# Selected text
○ ○ ○

I wanna figure out how to do this as simply as possible.
I’ll probably mostly wear the same thing.
I brought a lot of shit with me, it’s ridiculous. Do I regret it at this juncture? No. I like everything that I have in here. I have something for every occasion and need that there could be, and I like that.
Cuz when you’re out here and the continental United States is your oyster…
I believe in minimalism but I also think it’s good to have a little bit of everything so that you can sort of change your life on a dime. Just be somebody different if you need to be.
It feels good. Not gonna lie, it feels really really good.
This was what I wanted. I wanted to come and find a place to just stop and stay. And honestly just like, lay here.
It’s a weird feeling when you do kinda get there, you know what I mean? Here I am, and now I’m laying here in my car. What do I do? That’s just it. Stop asking yourself what to do every minute of every day. Just fuckin’ relax.
Here I am and I’m pretty close to Monument Valley. I’m like 90 miles away from it.
Just got into Utah. I’m gonna make it on to Monument Valley and after that I plan to get into Arizona, and it’ll be my first attempt at finding somewhere to camp. Somewhere I can just park and I don’t have to leave for a hot minute. That’s what I’m looking for. I just wanna park and just stay there.
There are a lot of places in AZ to do it, but I’m gonna go to the first one that I know of and just try it out. But if I can find a place to just park it up… it’s on.

○ ○ ○

# Records shown
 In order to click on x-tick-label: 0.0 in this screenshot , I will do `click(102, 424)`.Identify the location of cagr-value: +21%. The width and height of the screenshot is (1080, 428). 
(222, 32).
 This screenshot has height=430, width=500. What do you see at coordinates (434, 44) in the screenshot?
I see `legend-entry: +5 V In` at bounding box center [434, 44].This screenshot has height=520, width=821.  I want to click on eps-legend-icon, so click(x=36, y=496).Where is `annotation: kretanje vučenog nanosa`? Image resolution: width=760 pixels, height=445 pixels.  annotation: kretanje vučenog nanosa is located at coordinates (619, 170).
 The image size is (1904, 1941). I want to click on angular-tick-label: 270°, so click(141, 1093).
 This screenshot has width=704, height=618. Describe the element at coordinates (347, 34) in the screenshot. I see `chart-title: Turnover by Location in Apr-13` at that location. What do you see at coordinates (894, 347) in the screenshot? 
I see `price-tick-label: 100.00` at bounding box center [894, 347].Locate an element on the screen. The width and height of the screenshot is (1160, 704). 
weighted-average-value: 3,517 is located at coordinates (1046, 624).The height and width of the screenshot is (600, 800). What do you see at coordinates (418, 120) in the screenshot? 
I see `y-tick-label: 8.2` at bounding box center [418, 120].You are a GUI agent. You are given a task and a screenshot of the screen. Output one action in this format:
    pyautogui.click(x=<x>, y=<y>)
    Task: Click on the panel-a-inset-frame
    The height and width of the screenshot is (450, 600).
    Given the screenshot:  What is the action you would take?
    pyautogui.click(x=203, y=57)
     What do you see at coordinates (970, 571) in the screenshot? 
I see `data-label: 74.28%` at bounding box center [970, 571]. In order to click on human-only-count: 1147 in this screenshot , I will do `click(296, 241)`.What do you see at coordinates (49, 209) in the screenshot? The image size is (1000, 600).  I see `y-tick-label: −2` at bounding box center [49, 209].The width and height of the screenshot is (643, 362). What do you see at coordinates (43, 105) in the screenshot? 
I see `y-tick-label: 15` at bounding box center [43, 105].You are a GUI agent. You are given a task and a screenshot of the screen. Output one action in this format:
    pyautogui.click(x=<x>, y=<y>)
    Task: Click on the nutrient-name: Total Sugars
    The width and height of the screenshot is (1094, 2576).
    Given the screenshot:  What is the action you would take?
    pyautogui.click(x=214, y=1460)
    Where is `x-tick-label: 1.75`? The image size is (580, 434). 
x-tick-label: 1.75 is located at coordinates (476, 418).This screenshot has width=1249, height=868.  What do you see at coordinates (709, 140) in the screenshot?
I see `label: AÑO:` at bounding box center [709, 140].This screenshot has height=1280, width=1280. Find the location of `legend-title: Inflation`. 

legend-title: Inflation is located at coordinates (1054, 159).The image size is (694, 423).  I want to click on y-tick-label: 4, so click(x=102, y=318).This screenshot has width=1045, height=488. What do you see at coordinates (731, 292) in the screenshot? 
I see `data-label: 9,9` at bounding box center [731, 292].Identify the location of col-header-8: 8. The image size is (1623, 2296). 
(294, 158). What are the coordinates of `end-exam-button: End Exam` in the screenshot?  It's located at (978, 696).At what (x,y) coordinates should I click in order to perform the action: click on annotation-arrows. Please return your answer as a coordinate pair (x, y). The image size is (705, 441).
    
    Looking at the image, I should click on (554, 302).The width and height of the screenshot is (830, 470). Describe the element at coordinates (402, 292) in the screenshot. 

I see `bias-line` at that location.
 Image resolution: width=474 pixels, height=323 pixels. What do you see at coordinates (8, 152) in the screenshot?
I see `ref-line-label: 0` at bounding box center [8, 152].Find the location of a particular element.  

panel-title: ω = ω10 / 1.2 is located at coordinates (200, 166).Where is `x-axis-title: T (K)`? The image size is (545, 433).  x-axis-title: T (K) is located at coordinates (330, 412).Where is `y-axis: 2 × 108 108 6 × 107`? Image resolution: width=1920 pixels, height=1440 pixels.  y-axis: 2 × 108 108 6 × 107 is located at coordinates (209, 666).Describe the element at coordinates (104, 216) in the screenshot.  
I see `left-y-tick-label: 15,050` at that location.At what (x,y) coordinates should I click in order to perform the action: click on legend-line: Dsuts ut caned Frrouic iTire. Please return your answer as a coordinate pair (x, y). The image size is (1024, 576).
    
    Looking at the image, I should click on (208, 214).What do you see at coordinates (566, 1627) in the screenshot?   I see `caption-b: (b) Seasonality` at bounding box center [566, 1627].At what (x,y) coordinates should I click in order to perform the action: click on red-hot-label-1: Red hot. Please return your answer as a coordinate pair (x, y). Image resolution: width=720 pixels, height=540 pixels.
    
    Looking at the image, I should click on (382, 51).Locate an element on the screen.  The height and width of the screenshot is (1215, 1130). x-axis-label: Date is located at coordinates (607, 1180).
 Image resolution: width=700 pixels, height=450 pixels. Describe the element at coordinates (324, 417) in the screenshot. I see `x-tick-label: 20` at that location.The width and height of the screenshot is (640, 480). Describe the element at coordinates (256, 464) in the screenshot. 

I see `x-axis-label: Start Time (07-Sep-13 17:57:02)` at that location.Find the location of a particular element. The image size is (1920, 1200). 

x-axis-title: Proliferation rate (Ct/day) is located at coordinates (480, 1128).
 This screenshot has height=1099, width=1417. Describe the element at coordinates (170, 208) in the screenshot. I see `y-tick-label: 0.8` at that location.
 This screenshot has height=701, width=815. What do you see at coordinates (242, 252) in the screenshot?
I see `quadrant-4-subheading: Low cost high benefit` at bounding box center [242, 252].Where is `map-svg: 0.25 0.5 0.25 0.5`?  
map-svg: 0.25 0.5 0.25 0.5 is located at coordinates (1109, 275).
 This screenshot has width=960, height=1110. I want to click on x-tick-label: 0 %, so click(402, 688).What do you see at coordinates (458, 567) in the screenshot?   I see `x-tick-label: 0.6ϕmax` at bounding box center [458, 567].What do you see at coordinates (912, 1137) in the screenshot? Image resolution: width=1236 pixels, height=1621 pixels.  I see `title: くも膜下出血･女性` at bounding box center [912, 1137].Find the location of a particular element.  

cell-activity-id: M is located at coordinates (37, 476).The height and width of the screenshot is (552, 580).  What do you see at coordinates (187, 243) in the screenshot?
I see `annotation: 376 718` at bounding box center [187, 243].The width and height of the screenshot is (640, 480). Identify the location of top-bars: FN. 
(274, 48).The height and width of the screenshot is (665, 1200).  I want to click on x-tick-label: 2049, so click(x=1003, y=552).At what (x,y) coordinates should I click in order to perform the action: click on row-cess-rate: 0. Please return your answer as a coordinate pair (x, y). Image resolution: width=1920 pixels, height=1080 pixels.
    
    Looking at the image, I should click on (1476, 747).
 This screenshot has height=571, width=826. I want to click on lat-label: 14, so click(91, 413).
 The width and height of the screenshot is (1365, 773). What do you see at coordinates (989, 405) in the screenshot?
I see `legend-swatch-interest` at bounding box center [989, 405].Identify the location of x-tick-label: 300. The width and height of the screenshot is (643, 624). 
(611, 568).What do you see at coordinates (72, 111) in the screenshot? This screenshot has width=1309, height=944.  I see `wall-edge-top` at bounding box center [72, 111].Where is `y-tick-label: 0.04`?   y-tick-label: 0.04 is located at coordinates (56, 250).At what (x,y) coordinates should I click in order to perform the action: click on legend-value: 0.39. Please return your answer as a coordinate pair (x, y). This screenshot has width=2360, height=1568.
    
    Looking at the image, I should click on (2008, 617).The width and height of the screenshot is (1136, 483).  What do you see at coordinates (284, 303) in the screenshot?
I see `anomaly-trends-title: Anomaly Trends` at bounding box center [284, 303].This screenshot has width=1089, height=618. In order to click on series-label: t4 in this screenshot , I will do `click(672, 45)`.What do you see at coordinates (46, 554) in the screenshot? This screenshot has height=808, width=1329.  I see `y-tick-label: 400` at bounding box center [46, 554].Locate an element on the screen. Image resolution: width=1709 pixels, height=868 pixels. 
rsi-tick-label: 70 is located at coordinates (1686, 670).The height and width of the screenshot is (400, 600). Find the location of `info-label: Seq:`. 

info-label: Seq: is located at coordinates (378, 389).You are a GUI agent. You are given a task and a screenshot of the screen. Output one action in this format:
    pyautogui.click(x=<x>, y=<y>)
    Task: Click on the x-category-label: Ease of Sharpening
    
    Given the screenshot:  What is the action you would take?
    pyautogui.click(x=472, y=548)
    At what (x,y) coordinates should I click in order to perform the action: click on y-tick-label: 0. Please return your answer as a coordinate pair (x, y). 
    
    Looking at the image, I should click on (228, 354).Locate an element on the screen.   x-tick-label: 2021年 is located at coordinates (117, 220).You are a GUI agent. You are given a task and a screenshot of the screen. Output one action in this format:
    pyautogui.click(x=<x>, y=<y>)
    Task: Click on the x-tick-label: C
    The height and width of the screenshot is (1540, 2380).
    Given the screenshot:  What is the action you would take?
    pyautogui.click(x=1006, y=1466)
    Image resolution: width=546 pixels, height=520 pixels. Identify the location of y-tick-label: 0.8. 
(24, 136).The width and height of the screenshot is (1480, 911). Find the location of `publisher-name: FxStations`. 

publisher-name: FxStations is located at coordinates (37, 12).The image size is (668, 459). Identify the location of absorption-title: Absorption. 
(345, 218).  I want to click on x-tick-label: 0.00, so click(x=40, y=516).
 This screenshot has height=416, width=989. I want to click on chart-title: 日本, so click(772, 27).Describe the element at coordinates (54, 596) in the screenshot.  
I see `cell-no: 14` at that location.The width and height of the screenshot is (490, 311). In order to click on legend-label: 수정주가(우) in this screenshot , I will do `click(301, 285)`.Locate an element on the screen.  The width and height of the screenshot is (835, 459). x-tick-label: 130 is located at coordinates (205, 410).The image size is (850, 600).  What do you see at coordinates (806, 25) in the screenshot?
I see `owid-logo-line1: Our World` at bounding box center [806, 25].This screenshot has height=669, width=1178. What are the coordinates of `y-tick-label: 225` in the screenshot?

○ ○ ○

# Required tasks
1. In the road-trip transcript, how far from Monument Valley does the speaker say they are?
2. Reproduce the part of the road-trip transcript starting with "It feels good." and going on through "Just fuckin’ relax.".
The rows are not needed for what follows.

# Outputs by task
1. About 90 miles.

2.
It feels good. Not gonna lie, it feels really really good.
This was what I wanted. I wanted to come and find a place to just stop and stay. And honestly just like, lay here.
It’s a weird feeling when you do kinda get there, you know what I mean? Here I am, and now I’m laying here in my car. What do I do? That’s just it. Stop asking yourself what to do every minute of every day. Just fuckin’ relax.